The main reason fuel costs are so impactful in the Southeast, and in Florida in particular, is that utilities rely heavily on gas-fired power plants to generate electricity. Over the past two decades, utilities all across the Southeast have increased reliance on this volatile and climate change-inducing fossil fuel, and several utilities in the region are actually proposing more gas-fired power plants. Increasing our reliance on gas will only lead to more issues – like power bill volatility and unreliable electric systems in extreme weather – while slowing the transition to clean energy.

Fuel Cost Recovery 101

Electric utilities regularly go through a process called a rate case to set the rates needed to recover costs plus a return on investment for their shareholders. This process is overseen by a state-level regulatory body called a Public Service Commission (or something similar). But rate cases do not cover all of the utilities’ costs to serve customers, and utility expenses on fuel and purchased power are some of the items excluded from this process.
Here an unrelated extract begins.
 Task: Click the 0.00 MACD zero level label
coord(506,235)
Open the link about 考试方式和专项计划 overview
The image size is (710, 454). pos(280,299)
The regulations on how Commissions determine how fuel and purchased power costs are passed through to customers vary by state, but here in the Southeast, 100% of those costs are passed on to customers via electric bills. In Florida, for example, there is a portion of the bill called the “Fuel Cost Recovery Factor,” and for residential customers, there are two rates:

  1. For the first 1,000 kWh used in a month and
  2. Another rate (usually slightly higher) for any kWh used over 1,000.

These Fuel Cost Recovery Factors vary by utility and are typically set once a year by the Public Service Commission based on a forecast of these costs provided by the utility. However, in recent years, many Florida utilities have filed for what is called a “Midcourse Correction,” where the utility is either under-recovering or over-recovering based on its actual costs, and asks the Commission for permission to adjust the Fuel Cost Recovery Factor either up or down.

Recent Trends in Fuel Cost in Florida Electric Bills

Our whitepaper uses the three largest investor-owned utilities in Florida to show just how much the fuel cost pass-through portion of electric bills has changed since 2020.  The trends and timelines are similar: Florida utilities did not forecast the sharp increase in gas prices in 2021, and therefore were under-recovering costs and began filing for midcourse corrections in 2021. The utilities had significantly under-recovered gas costs in 2022, which were recently approved for recovery on customer bills starting this month. The impact on customer bills from the 2022 under-recovered costs were mitigated as the Commission allowed the utilities to offset those costs against projected 2023 over-recovery of fuel costs. But the Fuel Cost Recovery Factors today are still far above their levels in 2020, 2021, and 2022.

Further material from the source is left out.